As of early 2025, a small but growing number of states and cities have passed laws aimed at restricting the use of surveillance technologies such as license plate readers.

Under California law, police agencies are required to implement detailed information and privacy policies that govern license plate data, limit access to authorized purposes, and regularly review searches to prevent misuse. Previously Gov. Gavin Newsom vetoed a bill that would have banned the use of this information, saying the regulations would interfere with criminal investigations, but the bill was reinstated this year.

About 50 cities nationwide have chosen to shut down their scanners or cancel contracts with Flock, mostly in recent months, according to the website DeFlock.me, which has set out to map the company’s camera locations. In response to public pressure, some places like Santa Cruz canceled their contracts after realizing they had been sharing their data more widely than they knew, including with federal authorities.

Some Flock customers, like Oakland, came in and decided to keep their cameras at the urging of local homeowners’ associations and small business owners — but over the objections of the city’s own Privacy Advisory Commission.

Among the places that have begun to reconsider their relationship with Flock is San Diego. In December, city leaders were divided on the issue, but ultimately voted to continue using Flock cameras after a public hearing where they heard from hundreds of residents who opposed the surveillance technology.

Councilman Sean Elo-Rivera said he voted against working with Flock based on what he saw as the company’s poor record of “data retention” and “consumer protection.” Although the city has worked for years with Flock cameras, the numbers are much higher now, he said.

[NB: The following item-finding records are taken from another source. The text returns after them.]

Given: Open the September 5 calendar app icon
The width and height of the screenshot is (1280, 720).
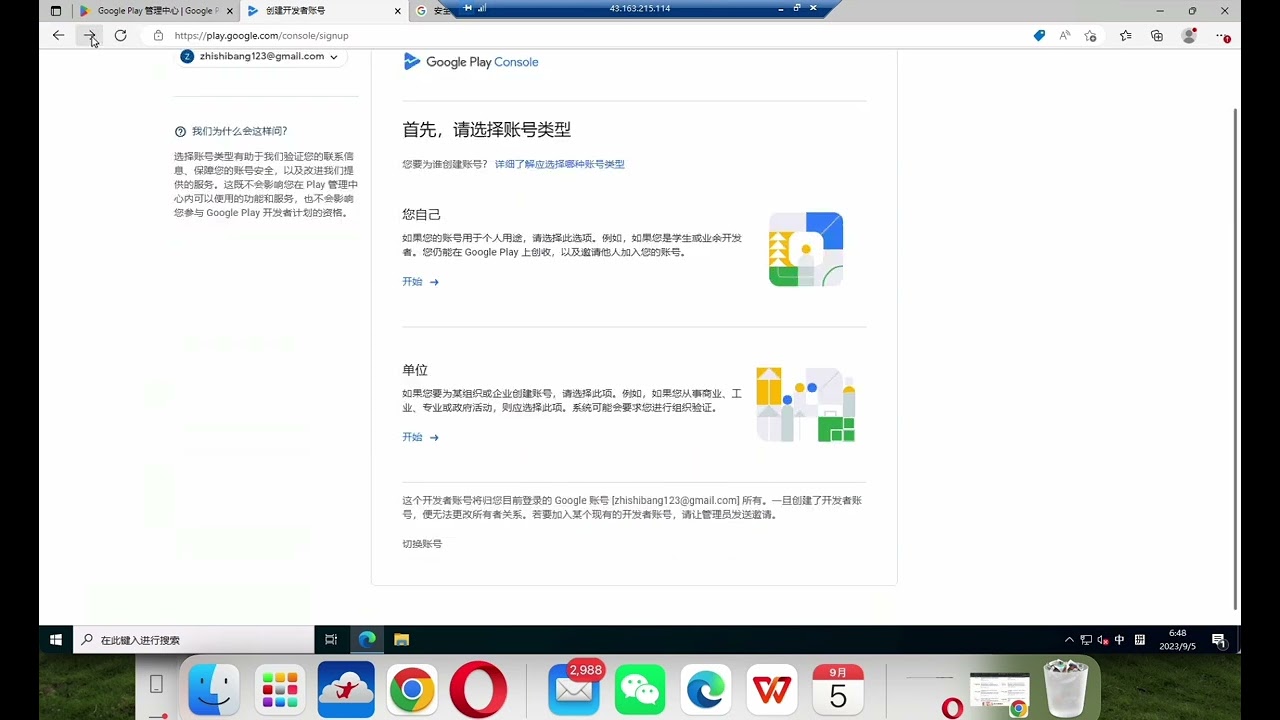Looking at the screenshot, I should [x=837, y=688].
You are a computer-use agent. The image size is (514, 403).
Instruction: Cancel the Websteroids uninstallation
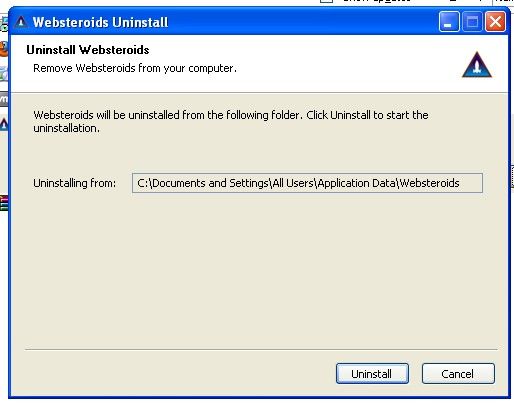click(458, 373)
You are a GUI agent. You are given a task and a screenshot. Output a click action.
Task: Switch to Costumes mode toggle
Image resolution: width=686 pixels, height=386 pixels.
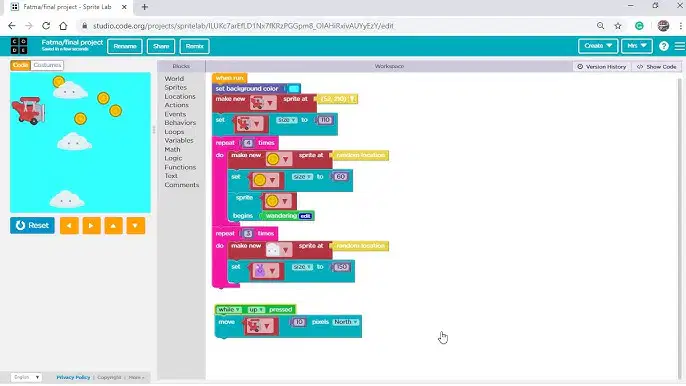[x=47, y=65]
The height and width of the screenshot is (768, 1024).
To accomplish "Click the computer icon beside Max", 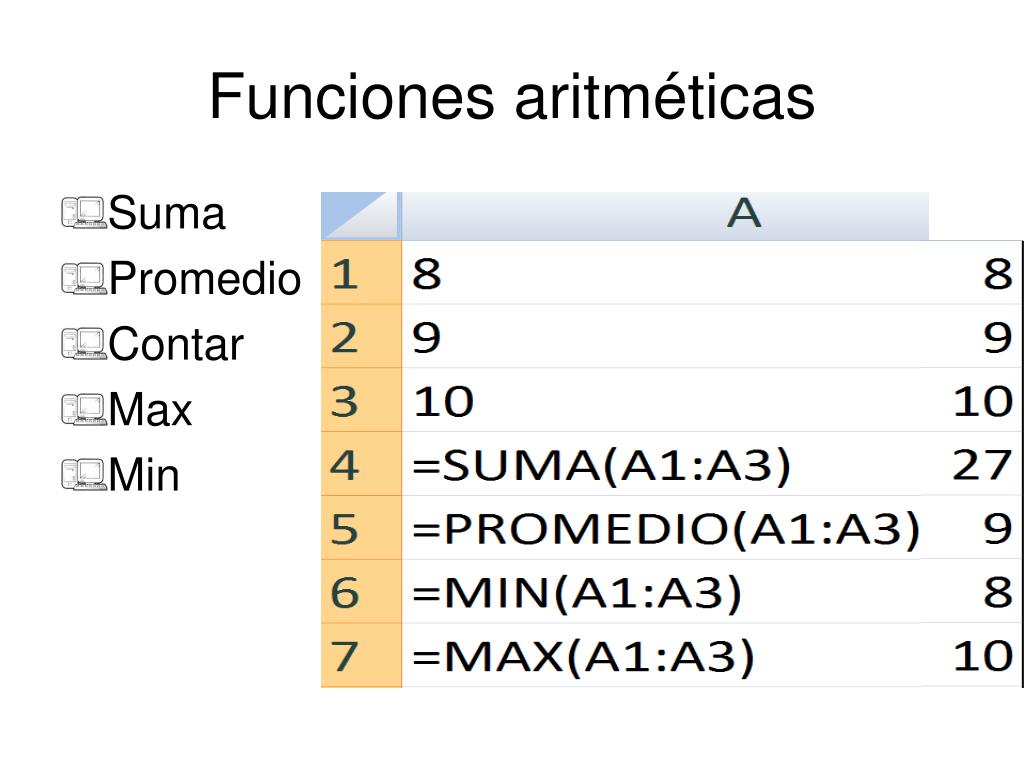I will [84, 409].
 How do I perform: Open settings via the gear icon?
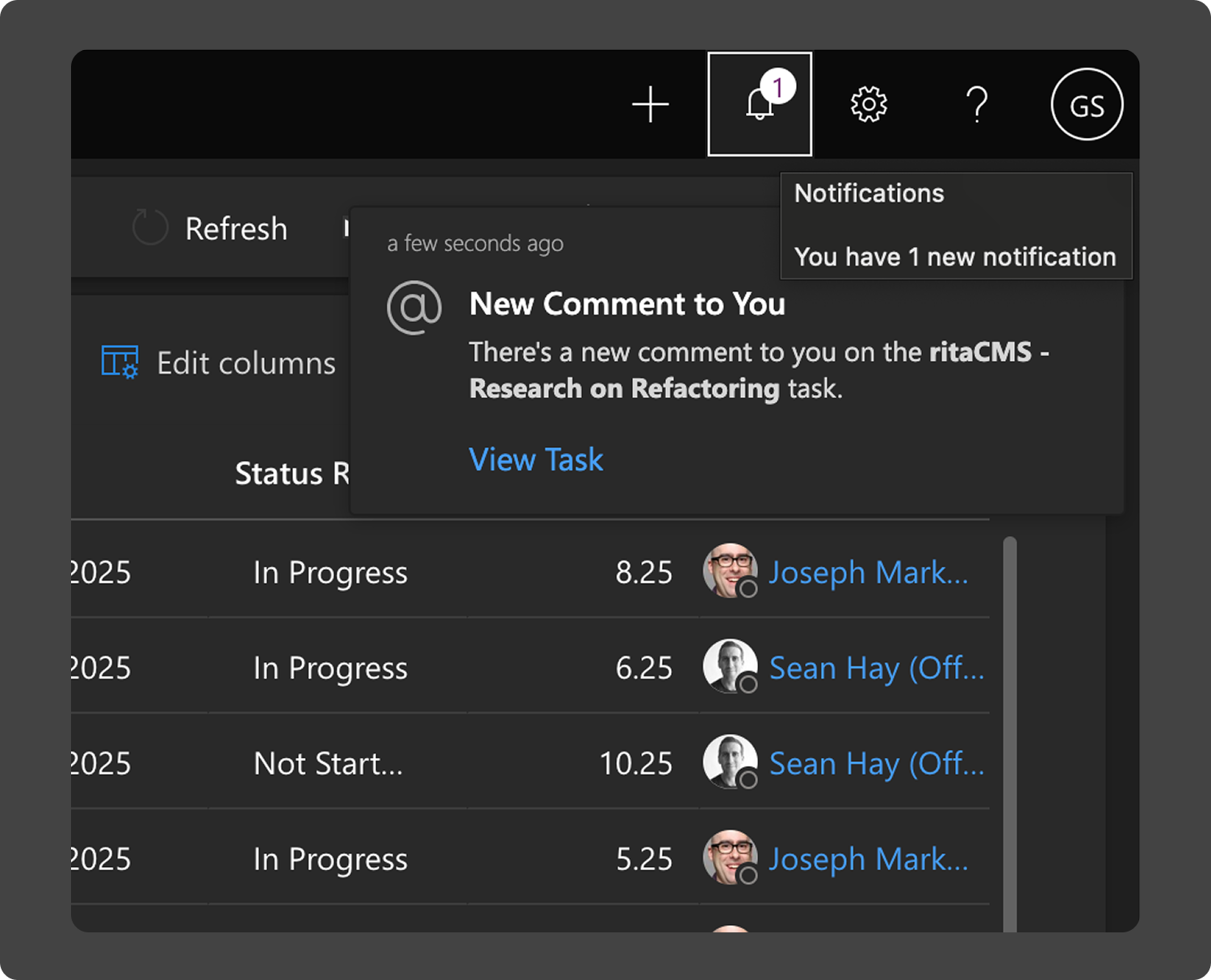pos(869,105)
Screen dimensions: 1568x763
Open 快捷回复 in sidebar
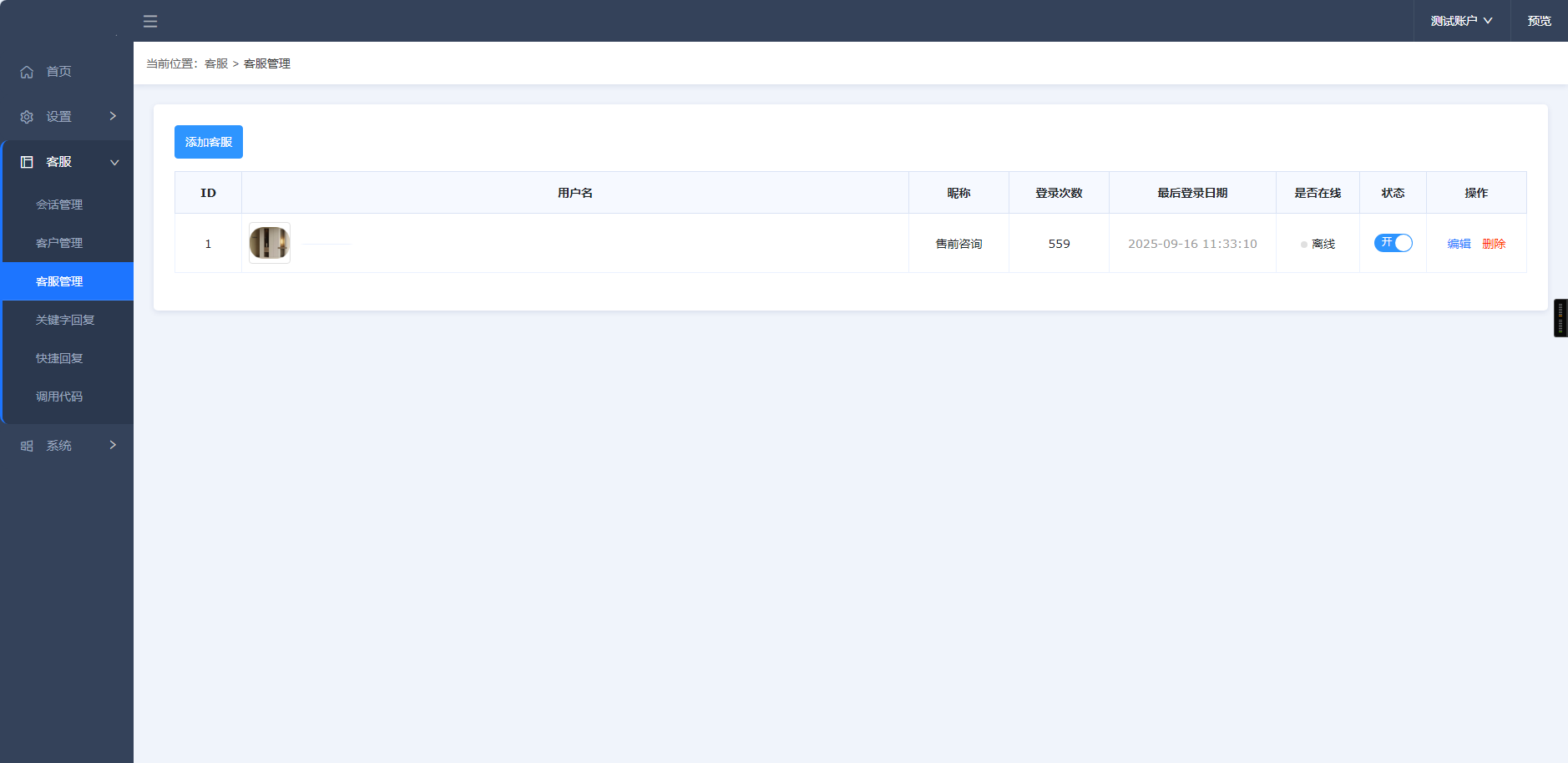pyautogui.click(x=59, y=358)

“We have a presidential administration that not only flouts the law, but prides itself on flouting due process, violating the rights of people they deem undeserving of rights and protections,” said Elo-Rivera, who represents an ethnically diverse district in the Mid-City area of ​​San Diego. “They have a method by any means necessary when it comes to immigration enforcement. And now they have a tool that makes it much easier for them to track people.”

Times staff writer David Zahniser contributed to this report.